Each executing thread has its own stack, on that stack are, amongst others, the variables used inside the method so thread1 cannot see the existsAppleInCategory
from thread2 and vice-versa. The variable is local to the method (actually block of execution) and each thread has its own copy on the stack.
This would be different if existsAppleInCategory
would be an instance level variable as you then have shared state. In that case it could be possible that threads see each others data (depending on when the state is written/read and the use of the volatile
keyword).
Upvotes: 8
Reputation: 148880
As M.Deinum said in its comment your code does not exhibit any race condition problem, because existsAppleInCategory
is a variable local to a function and not an instance variable. Each thread will have its own copy and all will be fine.
This would be quite different
@Service
public class AppleService {
@Autowired
private AppleRepository appleRepository;
private boolean _existsAppleInCategory;
@Override
public void productCallDetection(String appleCategory) {
_existsAppleInCategory = existsAppleInCategory(appleCategory);
if(existsAppleInCategory) {
// do something
}
...
}
...
}
because now you are changing an instance variable that will be shared by all threads.
Upvotes: 4
Reputation: 3056
Yes, here is possible for race condition from database level.

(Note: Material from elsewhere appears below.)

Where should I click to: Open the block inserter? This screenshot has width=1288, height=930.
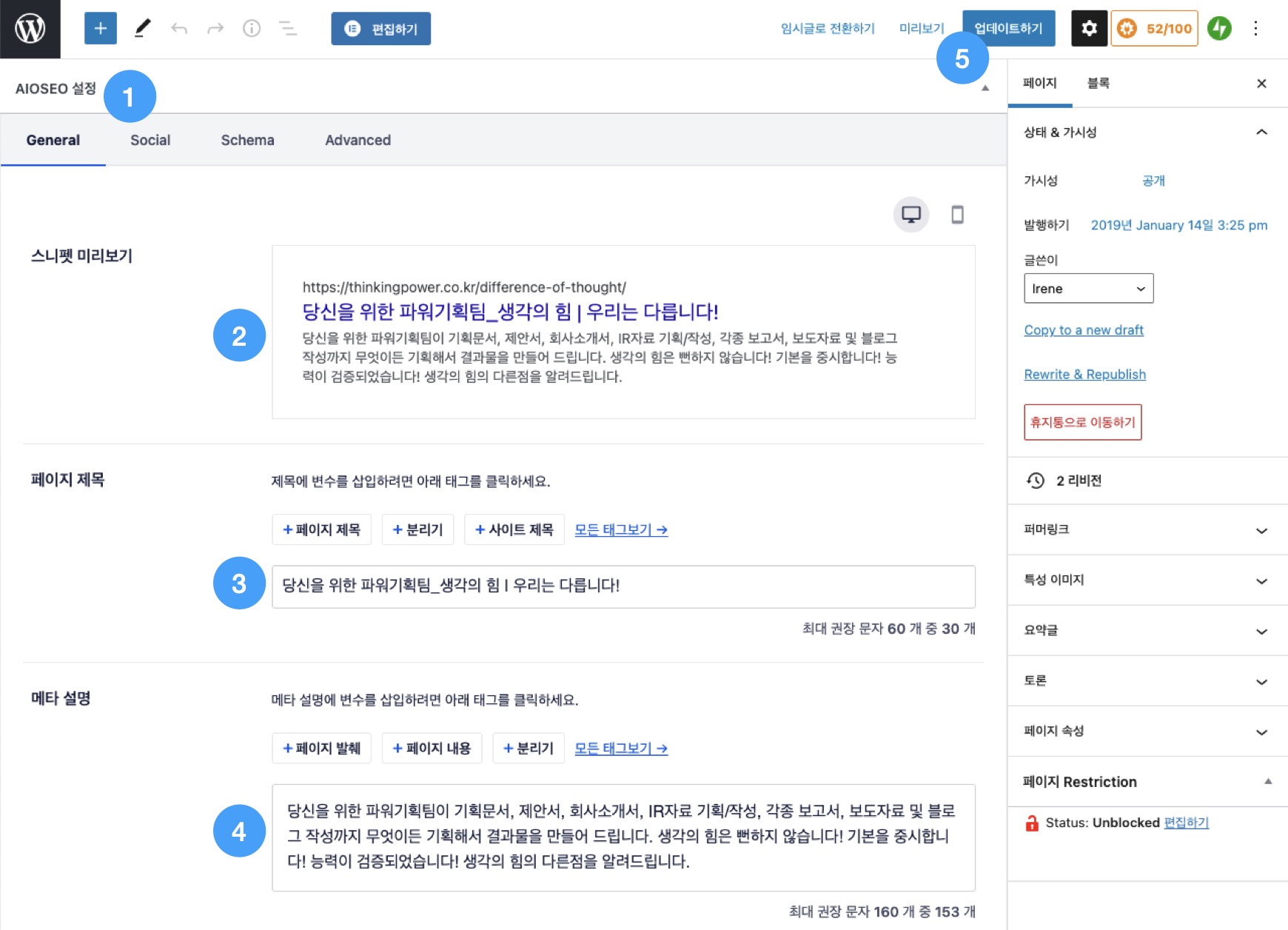pyautogui.click(x=100, y=28)
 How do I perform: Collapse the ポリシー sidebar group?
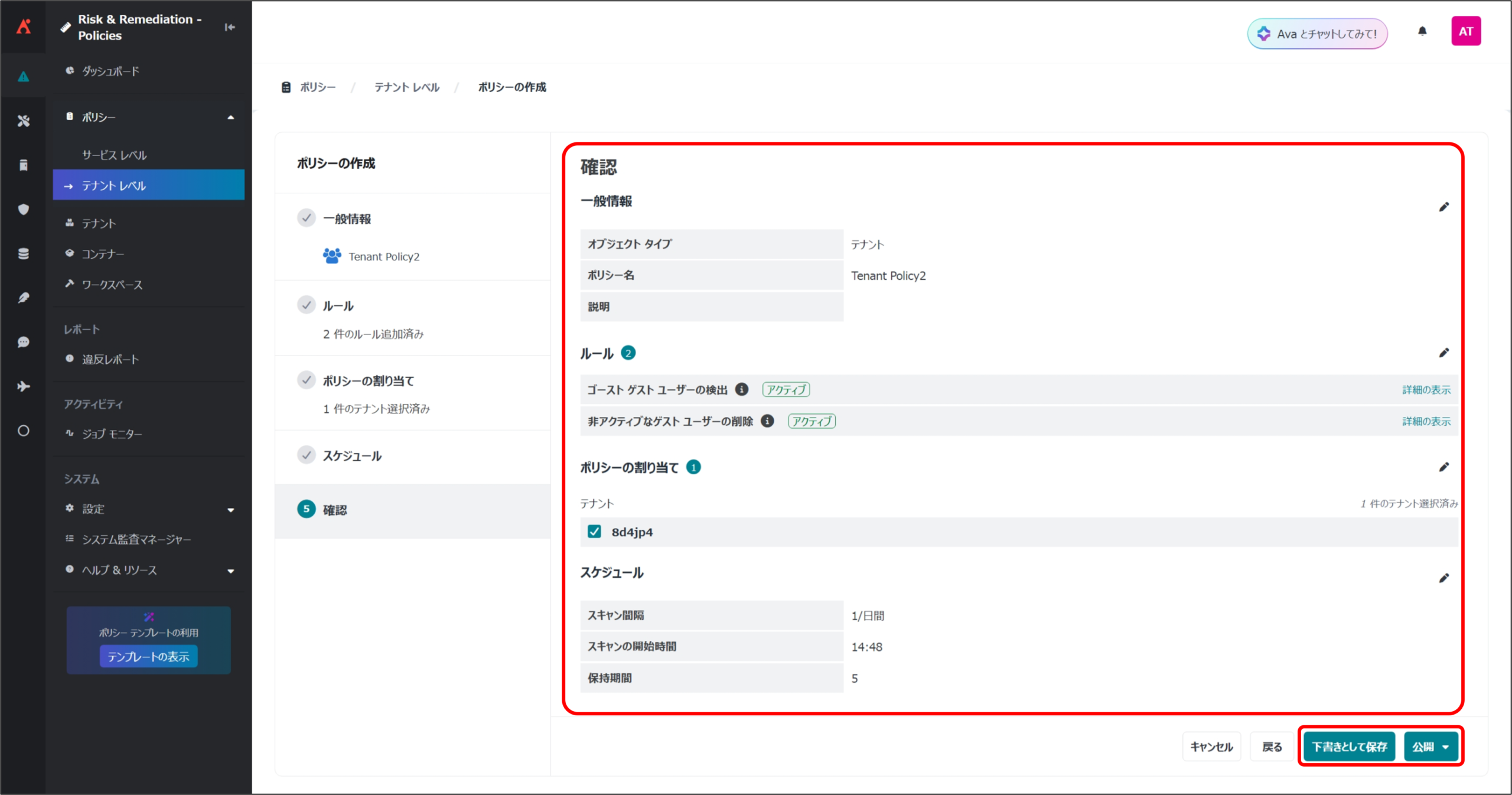230,117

If you query data and then insert or update related data within the same transaction, the regular SELECT statement does not give enough protection. Other transactions can update or delete the same rows you just queried.
So use database Lock approaches using
Locking Reads (SELECT ... FOR UPDATE and SELECT ... LOCK IN SHARE MODE)
If you want to protect race condition in java used synchronization
in code level https://docs.oracle.com/javase/tutorial/essential/concurrency/sync.html
More:
Mysql : http://dev.mysql.com/doc/refman/5.6/en/innodb-locking-reads.html
PlSQL : http://www.techonthenet.com/oracle/cursors/for_update.php
Upvotes: 0
Reputation: 4233
In your example, you can consider that appleRepository
has state, because as you describe in your example, it can change.
Thus you have to consider thread safeness in this class also (maybe serializing?). Obviously, your AppleService
is thread safe because it is a stateless singleton. Your race condition problem will come from the repository, not from the singleton.